**Your goal**
In the entries that follow, count each line containing "computer" and state the total, nothing more.

Stored data

+--

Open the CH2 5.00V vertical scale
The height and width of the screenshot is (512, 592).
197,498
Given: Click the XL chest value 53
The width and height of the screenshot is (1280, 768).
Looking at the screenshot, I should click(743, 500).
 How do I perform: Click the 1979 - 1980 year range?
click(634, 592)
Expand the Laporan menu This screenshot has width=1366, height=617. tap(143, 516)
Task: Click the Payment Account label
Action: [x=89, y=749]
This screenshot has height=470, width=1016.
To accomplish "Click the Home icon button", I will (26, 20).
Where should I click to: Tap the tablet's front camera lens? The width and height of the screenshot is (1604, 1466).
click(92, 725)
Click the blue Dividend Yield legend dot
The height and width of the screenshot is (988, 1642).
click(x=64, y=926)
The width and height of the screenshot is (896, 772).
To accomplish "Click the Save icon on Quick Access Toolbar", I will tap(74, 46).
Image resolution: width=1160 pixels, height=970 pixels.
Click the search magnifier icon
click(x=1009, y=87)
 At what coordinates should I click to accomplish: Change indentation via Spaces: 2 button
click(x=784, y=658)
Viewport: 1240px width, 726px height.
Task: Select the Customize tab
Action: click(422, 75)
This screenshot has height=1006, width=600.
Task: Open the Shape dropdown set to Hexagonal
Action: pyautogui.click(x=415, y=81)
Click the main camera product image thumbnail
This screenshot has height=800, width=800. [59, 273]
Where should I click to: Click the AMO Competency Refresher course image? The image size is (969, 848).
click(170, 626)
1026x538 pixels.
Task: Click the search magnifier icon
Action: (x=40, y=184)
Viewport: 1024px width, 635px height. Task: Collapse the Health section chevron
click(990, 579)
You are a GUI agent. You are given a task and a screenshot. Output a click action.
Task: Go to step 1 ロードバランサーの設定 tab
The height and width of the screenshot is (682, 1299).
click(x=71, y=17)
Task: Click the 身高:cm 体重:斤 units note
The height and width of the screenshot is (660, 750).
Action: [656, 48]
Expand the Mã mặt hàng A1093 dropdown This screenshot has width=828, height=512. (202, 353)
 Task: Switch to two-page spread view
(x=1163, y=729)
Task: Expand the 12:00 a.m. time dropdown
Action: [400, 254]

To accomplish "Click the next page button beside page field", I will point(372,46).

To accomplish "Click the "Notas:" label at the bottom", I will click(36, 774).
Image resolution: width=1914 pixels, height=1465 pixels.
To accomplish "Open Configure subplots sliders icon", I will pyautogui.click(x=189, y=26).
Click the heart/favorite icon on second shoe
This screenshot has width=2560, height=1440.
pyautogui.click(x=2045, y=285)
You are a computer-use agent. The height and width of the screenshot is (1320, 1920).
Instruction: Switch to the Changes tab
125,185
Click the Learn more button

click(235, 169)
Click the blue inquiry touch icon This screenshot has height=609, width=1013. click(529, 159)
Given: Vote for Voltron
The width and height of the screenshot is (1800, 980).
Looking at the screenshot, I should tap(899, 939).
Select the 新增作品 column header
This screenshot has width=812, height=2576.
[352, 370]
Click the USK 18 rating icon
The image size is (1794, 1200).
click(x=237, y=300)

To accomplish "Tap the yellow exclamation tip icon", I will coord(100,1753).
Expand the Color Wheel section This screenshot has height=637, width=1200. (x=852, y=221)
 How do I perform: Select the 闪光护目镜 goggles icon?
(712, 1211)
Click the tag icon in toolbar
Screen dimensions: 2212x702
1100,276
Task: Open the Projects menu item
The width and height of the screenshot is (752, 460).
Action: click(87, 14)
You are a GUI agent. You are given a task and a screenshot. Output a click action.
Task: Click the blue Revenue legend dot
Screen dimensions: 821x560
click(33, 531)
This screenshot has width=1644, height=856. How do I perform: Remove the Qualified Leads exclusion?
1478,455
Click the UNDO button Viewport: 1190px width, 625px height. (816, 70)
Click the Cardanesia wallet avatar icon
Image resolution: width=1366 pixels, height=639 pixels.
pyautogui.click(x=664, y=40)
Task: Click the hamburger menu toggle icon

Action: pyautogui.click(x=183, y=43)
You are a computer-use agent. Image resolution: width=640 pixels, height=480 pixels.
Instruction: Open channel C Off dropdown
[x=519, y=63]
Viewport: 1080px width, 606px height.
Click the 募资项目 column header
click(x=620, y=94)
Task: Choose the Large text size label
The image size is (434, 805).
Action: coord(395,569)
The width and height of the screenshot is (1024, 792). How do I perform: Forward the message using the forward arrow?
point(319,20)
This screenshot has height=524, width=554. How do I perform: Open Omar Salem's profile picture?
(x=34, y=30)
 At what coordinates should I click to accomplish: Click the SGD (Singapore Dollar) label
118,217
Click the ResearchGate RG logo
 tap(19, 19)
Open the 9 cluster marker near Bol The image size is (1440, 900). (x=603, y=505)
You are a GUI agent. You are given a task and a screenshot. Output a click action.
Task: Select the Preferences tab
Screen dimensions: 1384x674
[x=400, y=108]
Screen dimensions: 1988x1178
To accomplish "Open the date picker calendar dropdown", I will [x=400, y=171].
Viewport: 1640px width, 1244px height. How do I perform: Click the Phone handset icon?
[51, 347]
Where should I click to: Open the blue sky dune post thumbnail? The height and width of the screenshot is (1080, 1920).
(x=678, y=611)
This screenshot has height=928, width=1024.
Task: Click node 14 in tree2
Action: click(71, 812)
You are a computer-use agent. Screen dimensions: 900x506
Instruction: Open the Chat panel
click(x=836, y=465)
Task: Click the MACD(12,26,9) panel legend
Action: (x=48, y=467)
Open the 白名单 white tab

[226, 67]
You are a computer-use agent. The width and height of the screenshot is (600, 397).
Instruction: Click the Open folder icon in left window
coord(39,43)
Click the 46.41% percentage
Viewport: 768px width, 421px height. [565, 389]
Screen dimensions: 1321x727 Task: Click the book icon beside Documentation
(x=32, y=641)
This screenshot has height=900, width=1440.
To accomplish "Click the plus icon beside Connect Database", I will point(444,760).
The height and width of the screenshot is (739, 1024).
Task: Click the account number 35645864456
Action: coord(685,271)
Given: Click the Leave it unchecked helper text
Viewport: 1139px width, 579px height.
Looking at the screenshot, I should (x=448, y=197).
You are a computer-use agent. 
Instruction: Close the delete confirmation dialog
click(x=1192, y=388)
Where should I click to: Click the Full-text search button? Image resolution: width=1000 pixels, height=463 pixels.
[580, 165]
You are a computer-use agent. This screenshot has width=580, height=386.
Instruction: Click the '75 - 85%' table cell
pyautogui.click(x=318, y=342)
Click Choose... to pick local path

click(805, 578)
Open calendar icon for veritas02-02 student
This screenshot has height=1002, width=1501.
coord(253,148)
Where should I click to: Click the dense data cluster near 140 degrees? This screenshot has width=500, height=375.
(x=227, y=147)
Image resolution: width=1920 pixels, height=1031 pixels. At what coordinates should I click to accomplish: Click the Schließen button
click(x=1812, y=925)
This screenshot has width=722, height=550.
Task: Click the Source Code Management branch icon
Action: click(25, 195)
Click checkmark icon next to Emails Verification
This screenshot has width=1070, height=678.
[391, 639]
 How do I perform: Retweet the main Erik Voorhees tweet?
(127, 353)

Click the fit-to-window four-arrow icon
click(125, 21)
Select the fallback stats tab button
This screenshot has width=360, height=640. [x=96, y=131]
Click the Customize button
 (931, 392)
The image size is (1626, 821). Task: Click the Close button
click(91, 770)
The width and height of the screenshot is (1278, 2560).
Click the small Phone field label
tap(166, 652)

+--

**Solution to this problem**
6